Серебрятся ивы, дорожка в гору. Там густо стоят строения — избы, сараи. Час очень ранний, но зырянки вышли с расшитыми оленьей шерстью туфлями, с длинноухими шапками из пыжиков. Пассажиры, команда в несколько минут расхватали эти красивые вещи. Дешёвка: туфли по пяти — шести рублей, шапки-ушанки — семь — восемь. И только за одну спросили семнадцать, но эта — как пушинка, не носить — любоваться.

Мýжи шьют шапки, кисы, туфли, малицы чуть не на все русское население Тобольского Севера.


* * *

Весь день дождь. Мутно небо, Обь мутна.

Земля мелеет, тончает, земля ускользает из глаз.

Невыносимо скучно целый день взаперти.

Валентин уже с час не отрываясь смотрит в окно. Ни улыбки на губах, ни задумчивых складок на лбу — на лице никакого выражения. Затих, точно его и нет. И только глаза: распахнутые, оцепенелые, как глаза филина на свету.

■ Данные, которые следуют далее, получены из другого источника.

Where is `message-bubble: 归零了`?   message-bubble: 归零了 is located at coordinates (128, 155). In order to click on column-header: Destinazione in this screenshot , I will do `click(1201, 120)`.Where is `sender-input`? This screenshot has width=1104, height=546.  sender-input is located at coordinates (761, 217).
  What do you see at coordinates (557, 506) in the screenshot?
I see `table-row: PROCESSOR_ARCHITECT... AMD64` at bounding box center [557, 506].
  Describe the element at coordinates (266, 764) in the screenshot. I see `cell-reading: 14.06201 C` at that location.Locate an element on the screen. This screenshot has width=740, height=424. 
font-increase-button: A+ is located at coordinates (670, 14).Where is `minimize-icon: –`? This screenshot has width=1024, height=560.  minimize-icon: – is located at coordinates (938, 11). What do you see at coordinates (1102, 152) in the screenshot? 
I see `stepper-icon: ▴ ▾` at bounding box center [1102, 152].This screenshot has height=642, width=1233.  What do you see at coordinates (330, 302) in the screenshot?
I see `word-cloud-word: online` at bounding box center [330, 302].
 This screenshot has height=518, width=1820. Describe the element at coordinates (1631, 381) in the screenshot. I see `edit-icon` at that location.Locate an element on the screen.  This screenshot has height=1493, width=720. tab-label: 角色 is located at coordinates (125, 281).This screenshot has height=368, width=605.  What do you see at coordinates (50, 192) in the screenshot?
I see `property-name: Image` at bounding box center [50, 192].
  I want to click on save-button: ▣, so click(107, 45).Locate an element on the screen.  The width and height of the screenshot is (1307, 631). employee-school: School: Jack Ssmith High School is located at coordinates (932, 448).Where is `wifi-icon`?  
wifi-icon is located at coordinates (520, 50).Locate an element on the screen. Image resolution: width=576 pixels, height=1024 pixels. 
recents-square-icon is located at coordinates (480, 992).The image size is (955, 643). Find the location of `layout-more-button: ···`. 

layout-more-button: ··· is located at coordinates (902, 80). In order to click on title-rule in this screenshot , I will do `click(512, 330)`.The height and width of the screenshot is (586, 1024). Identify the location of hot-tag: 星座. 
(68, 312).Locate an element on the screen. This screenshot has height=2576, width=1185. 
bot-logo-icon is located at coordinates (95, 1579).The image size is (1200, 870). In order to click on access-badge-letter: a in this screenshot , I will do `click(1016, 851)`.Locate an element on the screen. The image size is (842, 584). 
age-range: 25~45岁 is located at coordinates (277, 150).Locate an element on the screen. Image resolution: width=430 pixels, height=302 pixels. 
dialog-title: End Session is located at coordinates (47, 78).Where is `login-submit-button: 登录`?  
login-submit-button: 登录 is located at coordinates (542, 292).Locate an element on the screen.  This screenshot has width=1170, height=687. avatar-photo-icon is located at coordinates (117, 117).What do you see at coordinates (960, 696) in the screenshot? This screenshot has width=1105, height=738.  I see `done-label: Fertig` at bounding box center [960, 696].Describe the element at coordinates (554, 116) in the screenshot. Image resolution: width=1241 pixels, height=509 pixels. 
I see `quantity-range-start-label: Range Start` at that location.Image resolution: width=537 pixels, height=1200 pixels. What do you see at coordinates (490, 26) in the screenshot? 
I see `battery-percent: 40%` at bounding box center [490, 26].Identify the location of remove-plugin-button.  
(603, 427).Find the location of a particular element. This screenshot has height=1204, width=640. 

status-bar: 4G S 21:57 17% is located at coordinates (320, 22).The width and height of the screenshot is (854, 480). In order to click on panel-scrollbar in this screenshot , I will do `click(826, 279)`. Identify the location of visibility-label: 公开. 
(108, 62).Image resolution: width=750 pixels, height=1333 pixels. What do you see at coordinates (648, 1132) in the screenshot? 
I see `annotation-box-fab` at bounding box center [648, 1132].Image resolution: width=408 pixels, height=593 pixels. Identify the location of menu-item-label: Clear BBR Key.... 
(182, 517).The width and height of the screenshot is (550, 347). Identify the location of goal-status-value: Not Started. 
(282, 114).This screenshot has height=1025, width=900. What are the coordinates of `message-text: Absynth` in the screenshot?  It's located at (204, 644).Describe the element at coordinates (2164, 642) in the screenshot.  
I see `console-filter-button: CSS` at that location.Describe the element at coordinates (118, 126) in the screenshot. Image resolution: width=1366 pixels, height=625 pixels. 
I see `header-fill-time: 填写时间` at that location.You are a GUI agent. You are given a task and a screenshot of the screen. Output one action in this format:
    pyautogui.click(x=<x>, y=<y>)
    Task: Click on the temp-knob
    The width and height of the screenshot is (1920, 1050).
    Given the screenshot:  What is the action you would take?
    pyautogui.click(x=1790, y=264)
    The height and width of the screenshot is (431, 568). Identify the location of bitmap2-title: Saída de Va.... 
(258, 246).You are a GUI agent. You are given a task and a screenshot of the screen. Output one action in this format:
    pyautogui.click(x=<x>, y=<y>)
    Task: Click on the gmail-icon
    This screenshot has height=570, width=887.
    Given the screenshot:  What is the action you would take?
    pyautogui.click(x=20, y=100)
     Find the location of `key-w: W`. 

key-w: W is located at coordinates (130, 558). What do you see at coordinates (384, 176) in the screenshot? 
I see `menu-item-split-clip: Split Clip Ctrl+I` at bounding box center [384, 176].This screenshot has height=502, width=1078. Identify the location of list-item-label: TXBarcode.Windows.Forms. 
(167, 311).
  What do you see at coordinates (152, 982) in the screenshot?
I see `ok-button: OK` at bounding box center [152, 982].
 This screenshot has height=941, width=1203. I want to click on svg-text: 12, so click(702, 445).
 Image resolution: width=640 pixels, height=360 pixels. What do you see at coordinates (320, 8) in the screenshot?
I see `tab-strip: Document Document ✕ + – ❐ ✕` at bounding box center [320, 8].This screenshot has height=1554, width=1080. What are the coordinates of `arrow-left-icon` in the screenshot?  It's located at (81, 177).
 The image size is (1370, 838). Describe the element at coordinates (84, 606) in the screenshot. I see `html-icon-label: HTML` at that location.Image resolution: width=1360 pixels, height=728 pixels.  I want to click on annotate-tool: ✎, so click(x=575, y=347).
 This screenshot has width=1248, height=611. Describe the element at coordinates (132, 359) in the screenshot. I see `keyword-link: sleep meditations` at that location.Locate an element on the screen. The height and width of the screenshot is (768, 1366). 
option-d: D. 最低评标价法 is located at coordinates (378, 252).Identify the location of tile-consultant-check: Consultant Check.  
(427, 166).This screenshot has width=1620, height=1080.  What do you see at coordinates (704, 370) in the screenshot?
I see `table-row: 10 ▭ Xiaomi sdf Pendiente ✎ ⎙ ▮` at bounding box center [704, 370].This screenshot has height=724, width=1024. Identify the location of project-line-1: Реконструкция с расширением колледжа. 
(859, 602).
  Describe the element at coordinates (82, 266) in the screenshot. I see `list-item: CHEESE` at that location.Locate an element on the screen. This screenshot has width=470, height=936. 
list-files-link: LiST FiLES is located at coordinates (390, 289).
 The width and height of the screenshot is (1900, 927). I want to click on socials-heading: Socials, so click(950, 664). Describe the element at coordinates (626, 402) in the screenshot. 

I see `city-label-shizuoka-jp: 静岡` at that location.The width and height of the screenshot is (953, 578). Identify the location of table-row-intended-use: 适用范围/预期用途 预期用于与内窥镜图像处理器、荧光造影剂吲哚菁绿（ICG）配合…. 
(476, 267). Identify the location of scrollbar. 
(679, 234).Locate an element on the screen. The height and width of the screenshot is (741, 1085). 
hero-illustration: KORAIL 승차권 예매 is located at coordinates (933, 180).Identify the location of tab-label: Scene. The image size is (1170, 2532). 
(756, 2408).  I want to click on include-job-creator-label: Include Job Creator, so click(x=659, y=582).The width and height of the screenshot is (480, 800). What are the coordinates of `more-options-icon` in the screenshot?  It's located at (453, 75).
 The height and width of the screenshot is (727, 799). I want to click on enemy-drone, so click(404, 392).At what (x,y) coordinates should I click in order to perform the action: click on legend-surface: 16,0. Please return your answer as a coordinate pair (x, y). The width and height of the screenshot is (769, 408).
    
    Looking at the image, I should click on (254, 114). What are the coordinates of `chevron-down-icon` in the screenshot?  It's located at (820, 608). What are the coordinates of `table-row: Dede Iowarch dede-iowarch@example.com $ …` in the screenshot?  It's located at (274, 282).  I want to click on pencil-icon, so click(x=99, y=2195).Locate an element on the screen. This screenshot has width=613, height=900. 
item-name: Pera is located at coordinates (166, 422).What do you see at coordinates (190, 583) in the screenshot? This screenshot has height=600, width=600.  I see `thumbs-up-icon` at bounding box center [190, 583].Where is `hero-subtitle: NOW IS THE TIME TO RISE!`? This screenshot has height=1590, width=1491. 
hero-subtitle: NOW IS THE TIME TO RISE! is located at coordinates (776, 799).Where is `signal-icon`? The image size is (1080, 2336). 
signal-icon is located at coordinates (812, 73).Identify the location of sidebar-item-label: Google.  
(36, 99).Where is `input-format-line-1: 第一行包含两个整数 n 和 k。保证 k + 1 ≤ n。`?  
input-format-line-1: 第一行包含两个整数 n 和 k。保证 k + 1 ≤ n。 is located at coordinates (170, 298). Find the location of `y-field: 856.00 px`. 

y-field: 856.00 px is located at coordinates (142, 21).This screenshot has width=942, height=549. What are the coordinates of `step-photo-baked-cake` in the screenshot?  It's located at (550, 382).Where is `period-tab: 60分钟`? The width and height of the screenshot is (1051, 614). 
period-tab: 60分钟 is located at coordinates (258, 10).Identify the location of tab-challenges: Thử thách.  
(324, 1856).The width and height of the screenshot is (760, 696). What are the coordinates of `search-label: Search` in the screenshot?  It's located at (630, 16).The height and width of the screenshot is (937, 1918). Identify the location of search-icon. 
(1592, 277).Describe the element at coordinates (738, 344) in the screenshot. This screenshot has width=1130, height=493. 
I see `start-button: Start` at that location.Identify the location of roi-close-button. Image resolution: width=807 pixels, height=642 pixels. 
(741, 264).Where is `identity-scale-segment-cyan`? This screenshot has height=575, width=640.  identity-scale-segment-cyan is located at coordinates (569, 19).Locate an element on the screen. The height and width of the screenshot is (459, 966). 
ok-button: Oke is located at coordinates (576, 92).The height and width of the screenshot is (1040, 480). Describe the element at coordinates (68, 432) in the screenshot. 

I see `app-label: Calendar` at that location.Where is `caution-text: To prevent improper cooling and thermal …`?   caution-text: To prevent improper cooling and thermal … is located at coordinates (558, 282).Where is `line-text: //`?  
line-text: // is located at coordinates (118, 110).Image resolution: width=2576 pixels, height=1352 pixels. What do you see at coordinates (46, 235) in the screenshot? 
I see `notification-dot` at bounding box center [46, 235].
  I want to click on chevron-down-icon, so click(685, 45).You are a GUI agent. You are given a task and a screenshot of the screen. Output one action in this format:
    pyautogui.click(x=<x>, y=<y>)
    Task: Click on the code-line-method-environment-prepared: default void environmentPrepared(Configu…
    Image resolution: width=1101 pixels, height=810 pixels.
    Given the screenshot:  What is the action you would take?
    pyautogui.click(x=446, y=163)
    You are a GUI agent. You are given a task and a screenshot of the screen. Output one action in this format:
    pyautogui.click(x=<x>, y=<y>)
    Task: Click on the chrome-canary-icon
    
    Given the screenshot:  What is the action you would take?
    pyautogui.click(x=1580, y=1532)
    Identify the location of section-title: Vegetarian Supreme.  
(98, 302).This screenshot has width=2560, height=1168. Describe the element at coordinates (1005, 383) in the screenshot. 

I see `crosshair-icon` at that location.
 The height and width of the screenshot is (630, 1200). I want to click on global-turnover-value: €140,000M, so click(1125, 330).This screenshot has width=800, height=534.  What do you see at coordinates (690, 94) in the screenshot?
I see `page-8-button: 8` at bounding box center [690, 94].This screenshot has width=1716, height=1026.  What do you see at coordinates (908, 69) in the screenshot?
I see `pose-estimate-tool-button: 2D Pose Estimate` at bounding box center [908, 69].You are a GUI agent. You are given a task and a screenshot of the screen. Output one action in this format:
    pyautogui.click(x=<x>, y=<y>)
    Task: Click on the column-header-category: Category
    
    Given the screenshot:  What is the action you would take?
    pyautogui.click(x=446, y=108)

Впрочем, нет — не филина. От ресниц, что ли, сетчатая тень на них и дробит зрачок и белок на тысячу мельчайших глазков. Скорей как у мухи под микроскопом глаз Валентина: тысяча глаз в глазу.

— Ну, воззрился! — бормочу я сердито.

Я уже знаю, что теперь с ним не поговоришь: хоть ори ему в самые уши — он будет мычать в ответ. Хоть сапогом бей — не достучишься.

И так он может — с одними глазами — просидеть ещё хоть пять часов. Потом схватится за краски. Знаю уж…

…И всё-таки вздрагиваю, когда вдруг он срывается с места и ныряет под диван за кистями, красками, бумагой. Теперь его бьёт лихорадка, он нагибает чайник над кружкой — и плещет воду на стол. Он судорожно макает кисточку в кружку, сам пристально щурит глаза в окно. Затем разом перекидывает глаза на белый лист бумаги и решительно проводит по ней кистью: отделяет небо от земли.

В каюту вползают какие-то тени, блики, блески.